The merge semantics for `Arc<Mutex<OwnedTape<_, _>>>` seem a bit unintuitive #841

emchristiansen · 2023-08-02T19:36:19Z

The merge semantics for Arc<Mutex<OwnedTape<_, _>>> seem a bit unintuitive.
In particular, one would hope that when these tapes are merged, they would essentially be replaced with one tape which is the union of the two input tapes.
But what actually happens is the left tape becomes the union and the right tape becomes the empty tape.
This can lead to a similar problem as with the plain OwnedTape<_, _>, where the gradient tape is partitioned across several objects, and it's up to the programmer to figure out which object has which part of the gradients.
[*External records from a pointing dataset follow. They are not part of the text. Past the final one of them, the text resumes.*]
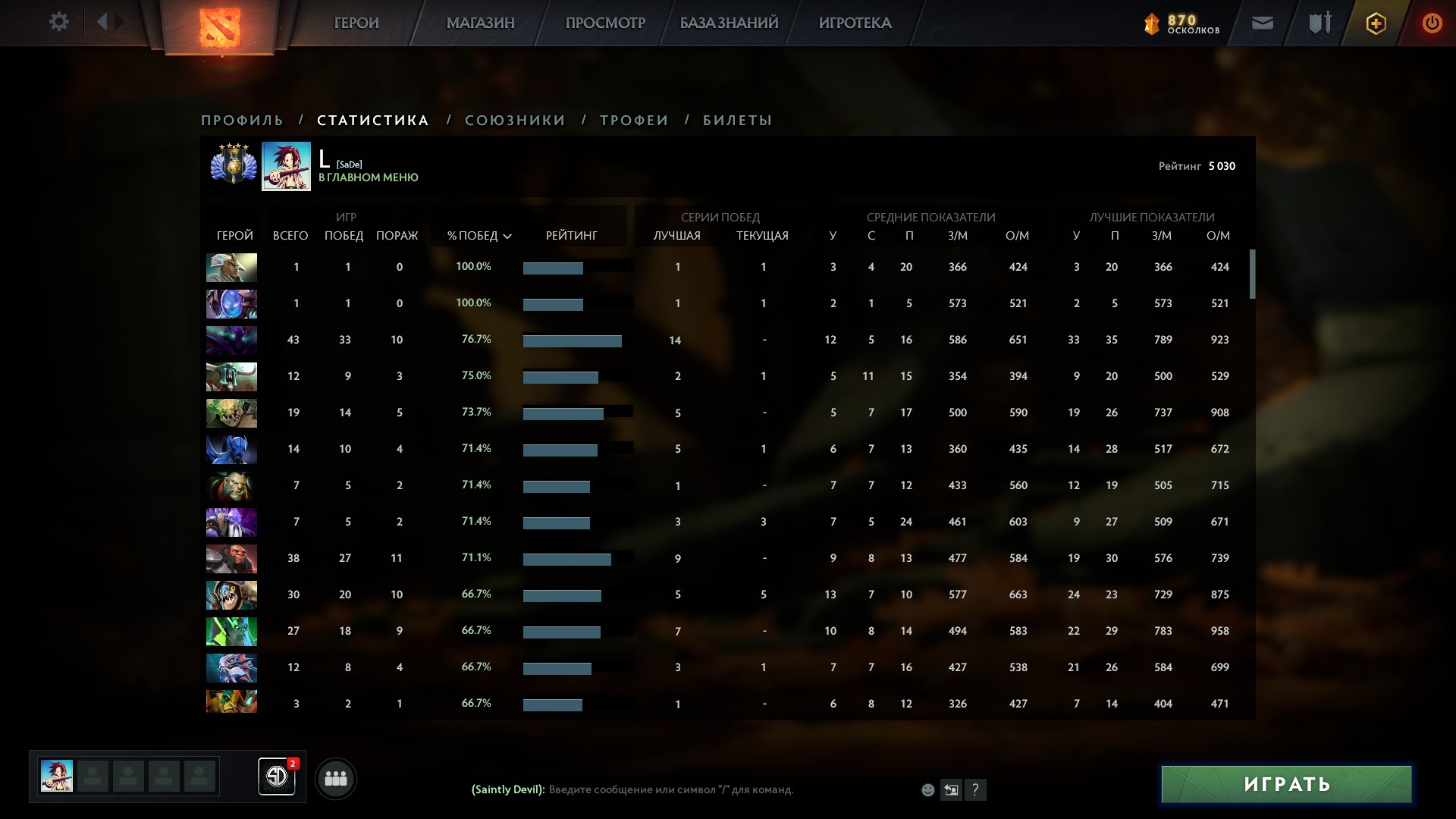Sort table by the РЕЙТИНГ column header
The height and width of the screenshot is (819, 1456).
click(x=571, y=236)
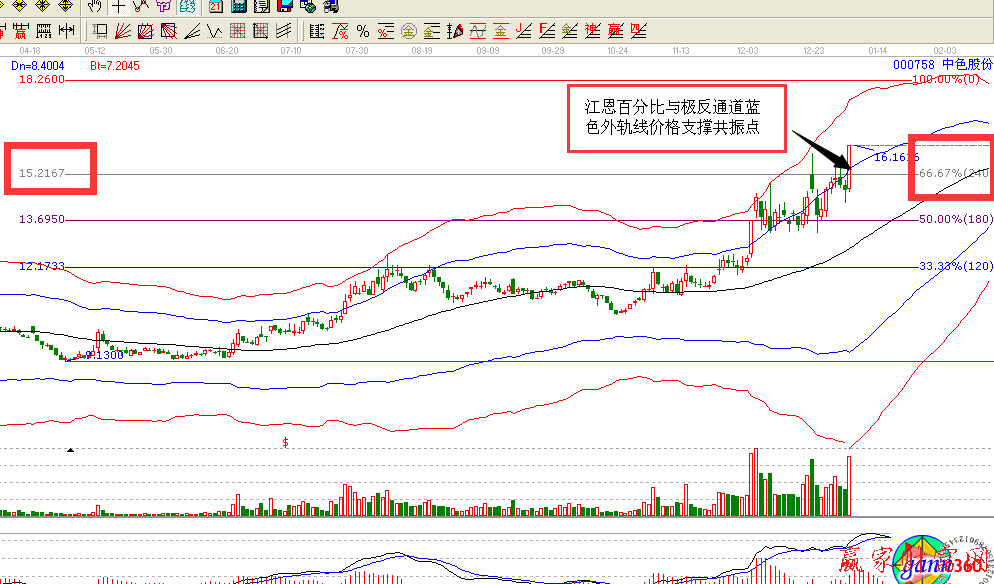Click the 四 angle-line toolbar icon
Viewport: 994px width, 584px height.
[x=636, y=30]
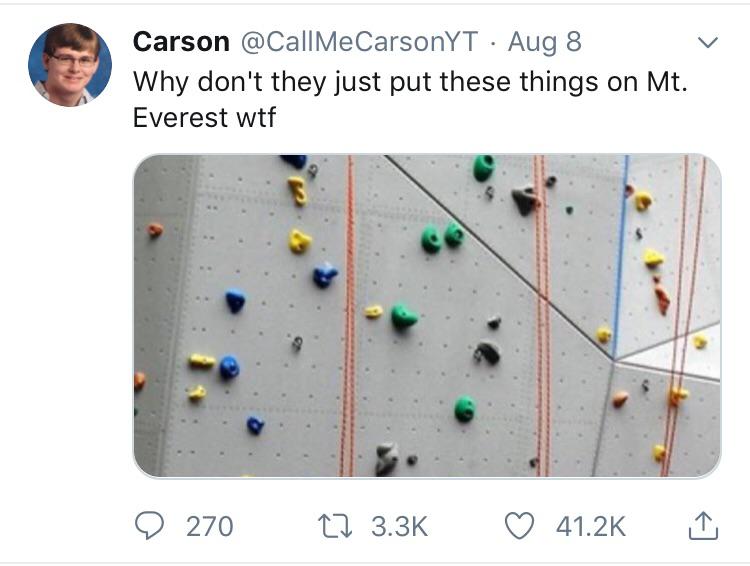Click the @CallMeCarsonYT handle

pyautogui.click(x=360, y=42)
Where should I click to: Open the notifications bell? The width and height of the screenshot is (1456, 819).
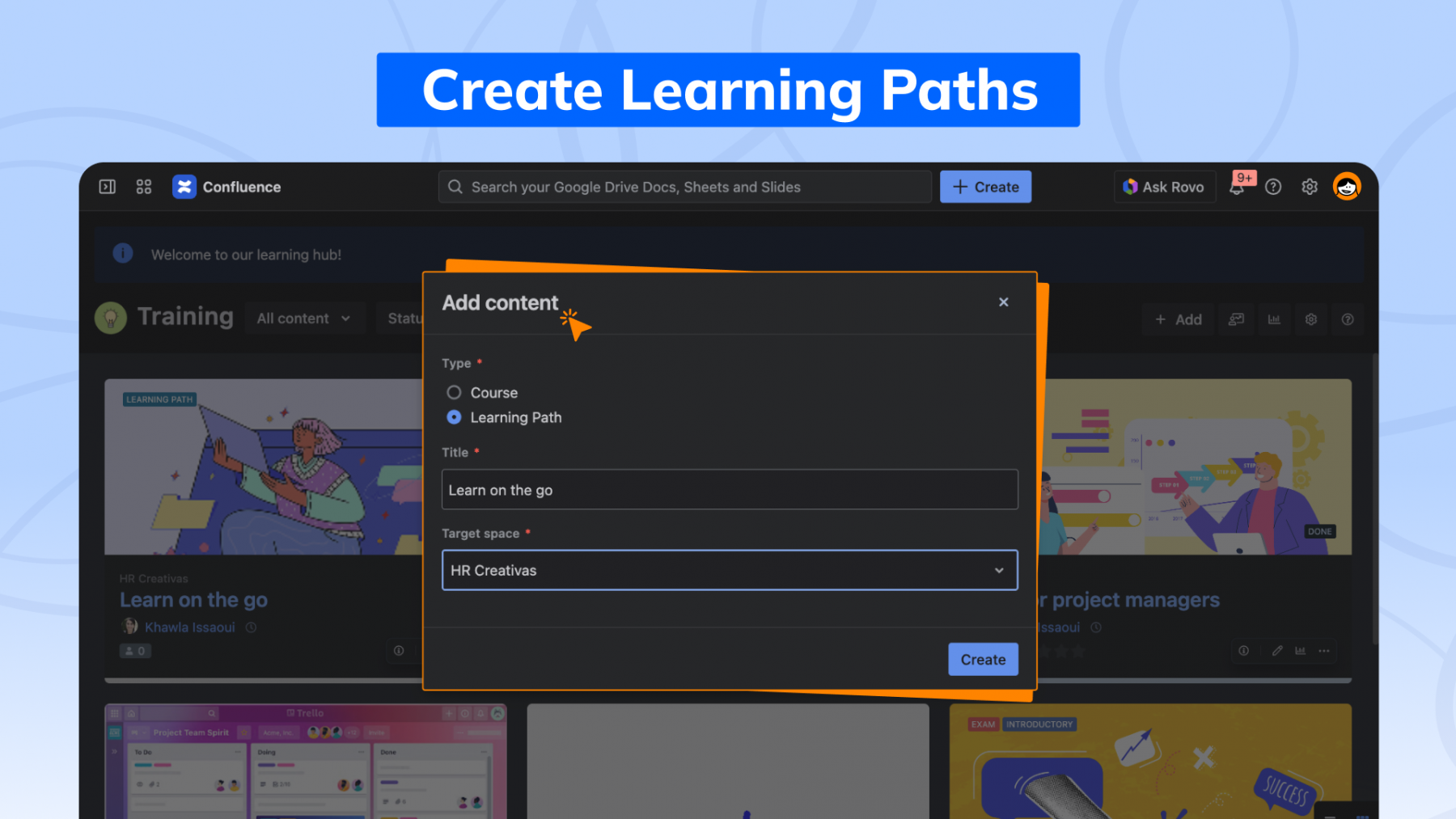click(x=1237, y=188)

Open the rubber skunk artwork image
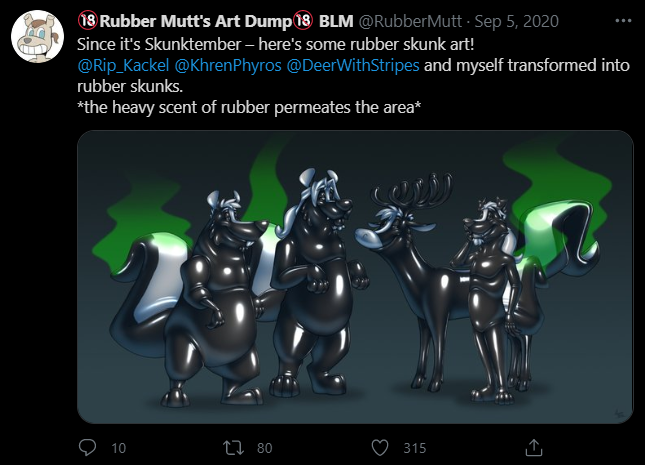tap(355, 277)
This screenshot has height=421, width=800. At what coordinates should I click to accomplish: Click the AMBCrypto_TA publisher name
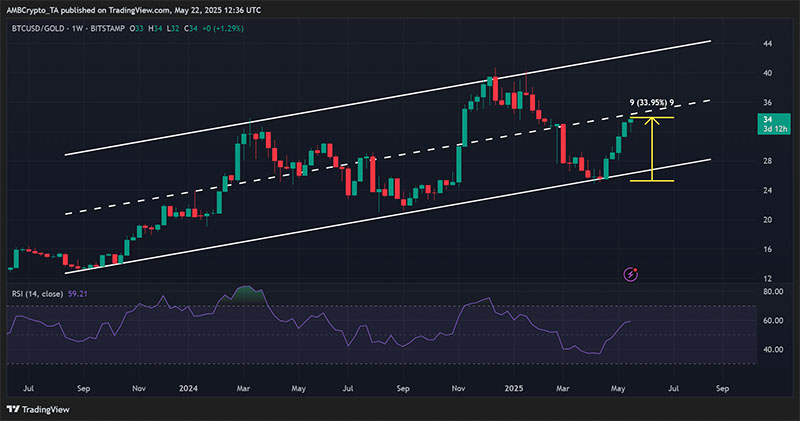point(38,9)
For reference, here's the merge code for Arc<Mutex<OwnedTape<_, _>>>:

impl<E, D: Storage<E>> Merge<Self> for Arc<Mutex<OwnedTape<E, D>>> {
    fn merge(self, other: Self) -> Self {
        if !Arc::ptr_eq(&self, &other) {
            let mut lhs = self.lock().unwrap();
            let mut rhs = other.lock().unwrap();
            lhs.gradients
                .gradient_by_id
                .append(&mut rhs.gradients.gradient_by_id);
            if let Some(leafs) = &mut rhs.gradients.leaf_ids {
                lhs.gradients
                    .leaf_ids
                    .get_or_insert_with(Default::default)
                    .append(leafs);
            }
            lhs.operations.append(&mut rhs.operations);
        }
        self
    }
}

If we invoke this code by writing let z = x + y.clone() and then write let zz = y * 2.0, we'll end up with gradients partitioned between z and zz, each of which have Arc<Mutex<_>> pointers to distinct OwnedTape<_, _> objects.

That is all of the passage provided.